Uma crônica para entender São Paulo
Era uma vez o motorista que odiava o motoqueiro que odiava o ônibus que odiava o ciclista que odiava o pedestre que odiava condutores de guarda-chuvas. O núcleo das irritações paulistanas se concentram num cenário caótico chamado trânsito. Mas não da pra generalizar.
São Paulo tem a Avenida Paulista, uma moça com óculos de grau, que adora arte e barulho, que nos espia por prédios hiperativos, que carrega o fardo da anfitriã.
O paulistano possui uma velocidade própria e ansiosa, temos crises de irritação com quem não se adapta ao nosso trote. Andar devagar é quase um atestado de “não sou daqui”. Mas não da pra generalizar.

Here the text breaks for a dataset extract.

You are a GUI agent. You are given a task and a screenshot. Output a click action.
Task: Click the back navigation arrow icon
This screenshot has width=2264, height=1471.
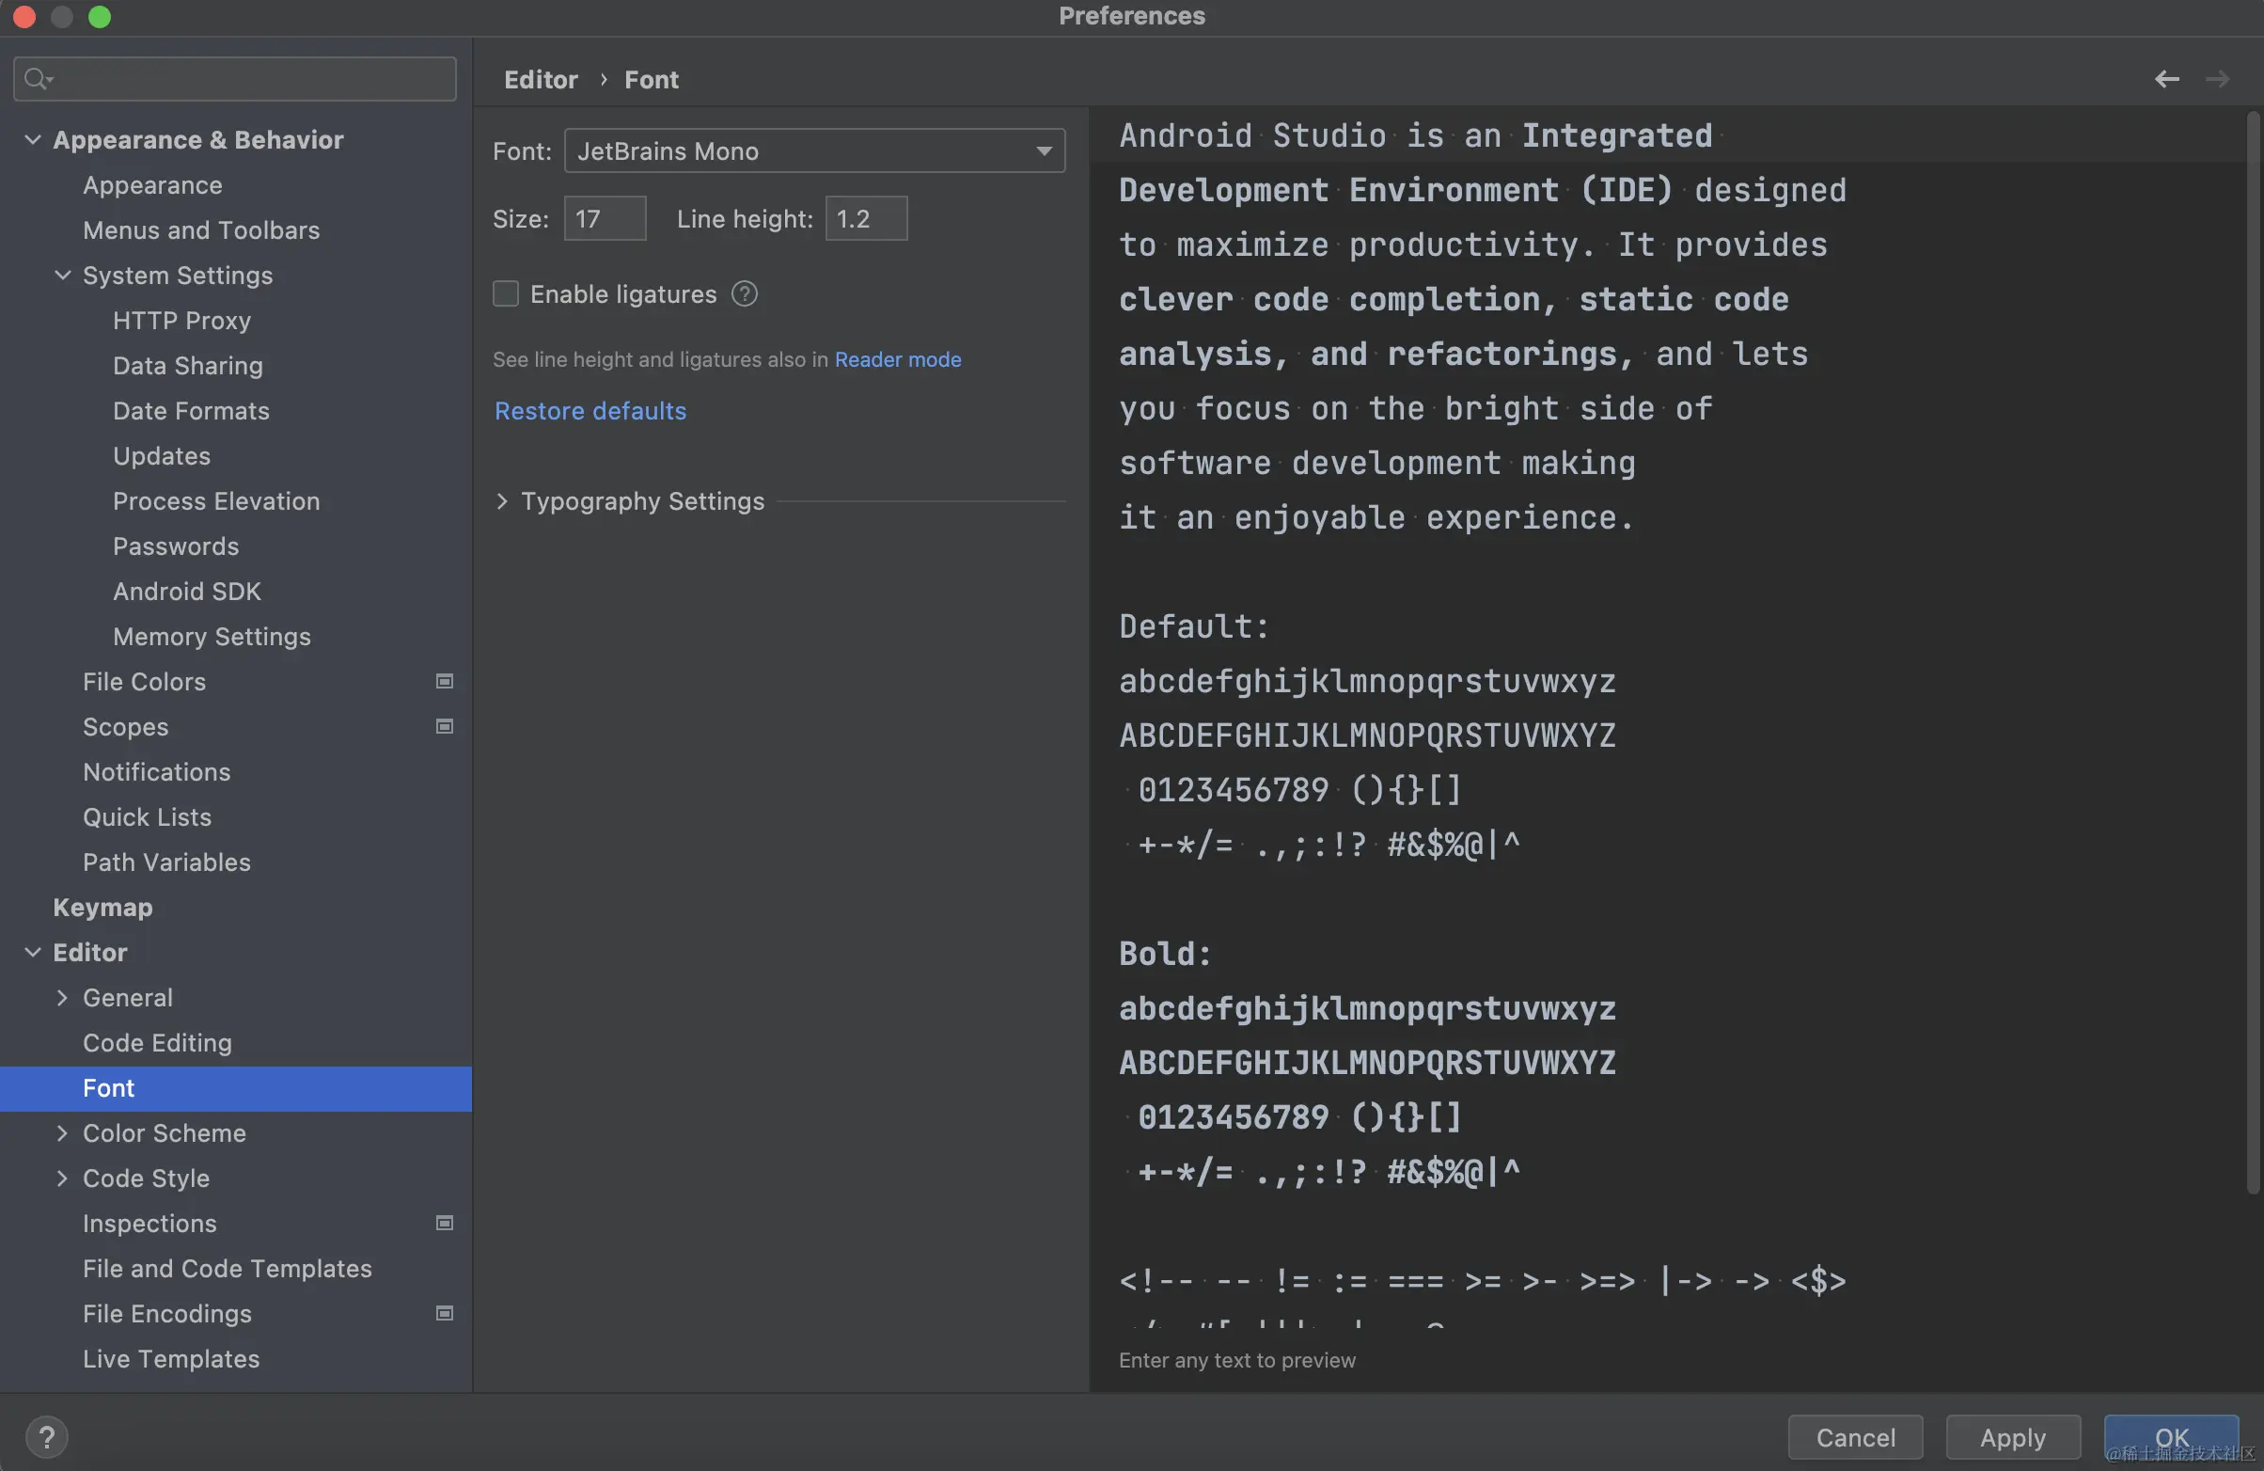point(2166,79)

Tem aquela bairro-senhora, a Vila Mariana, da nostalgia idosa, dos pés de romã e casinhas com cores descascando: um abraço de vó.
Em São Paulo a concorrência acontece inclusive no trânsito: quando você para o carro no farol e o automóvel da faixa vizinha também vai brecar, repare que ele sempre vai dar um jeito de frear um pouco a sua frente. Mas não da pra generalizar.
São Paulo tem a Pompeia, aquele bairro que corre em 60 graus, que tem gente falando alto, tem blues e copaíbas, tem palmeirenses mil.
Se você vem de fora se prepare: vão imitar seu sotaque. Corrigir português aqui é uma constante, tem muito daquele egocentrismo de quem acha que a linguagem correta é somente a local. Mas não da pra generalizar.
São Paulo tem Pinheiros: bairro de fim de tarde, das varandas apertadas, da boemia benedita, da cerveja abaixo de 0, de arquitetos e sofás, de instrumentos teodoros e lojas musicais.
Paulistano é especialista em perder o trailer do filme, de te conhecer a fundo em um dia e no seguinte fingir que não te conhece. Mas não da pra generalizar.
São paulo tem o Bixiga: bairro do calor afetivo, do gosto de manjericão, das mamas braçudas, da vibração confortável, do amor pomodoro.
Aqui, vão te perguntar indiretamente qual é o seu cargo: “O que você ta fazendo da vida?”, e você precisa estar fazendo algo, invente qualquer coisa, do contrário você é um poeta vagabundo. Mas não da pra generalizar.
São Paulo tem a Frei Caneca, rua cor de rosa, do rebolado protesto, do beijasso inesquecível, de gente festeira, das figuras que “ahazam”.
Em São Paulo só é atraso 10 minutos depois do próprio atraso. O metrô é uma central de gente rolando suas timelines pelo Smartphone. Uma multidão sorrindo pra pequenas telas. Mas não da pra generalizar.
Paulistano sofre da ressaca da euforia: tem preguiça de ligar no dia seguinte, e aos domingos, só existe depois das 3 da tarde. Mas não da pra generalizar.
São Paulo tem a 25 de Março, rua suada, que carro não tem vez, dos catálogos de Nike pirata, de aparelho que faz massagem sem permissão, de preços bananas.
Quer irritar um paulistano? Ande em cordão de isolamento (casais ou grupos que fecham uma passagem estreita por estarem andando lado a lado) e você será muito xingado em pensamento. Pare na esquerda da escada rolante e você será culpado por todo um atraso coletivo. Somos neuróticos, não duvide. Mas não da pra generalizar.
São Paulo tem a Mooca, bairro calórico, de mãe preocupada, da pizza massa grossa, da rabiola inocente, dos muleques travessos, do sol de domingo no Juventus.
São Paulo rima com mortadela, cinza, alagamento, ar condicionado, hortinhas planejadas, pizzaria de bairro, garoa, motoboy no retrovisor, e mais amor por favor.
São Paulo tem o Ibira, parque sarado e sem-camisa que adora uma bicicleta. Tem a Vila Madalena, moça de saia com tênis, que não alcança as amoras do pé e pede sem ensaios pro moço do lado ajudar.
Tem o Tatuapé e tem bichinhos de luz. Tem Capão Redondo e tem várias tias do Yakult. Tem o Morumbi e a Vila Leopoldina, e tem lugar que eu nem conheço. São Paulo é lugar onde criança guarda o tatu-bola no bolso, e dos homens-carroça que levam seus resumos de vida nas costas.
São Paulo é cidade-sede dos paradoxos, mas não da pra generalizar.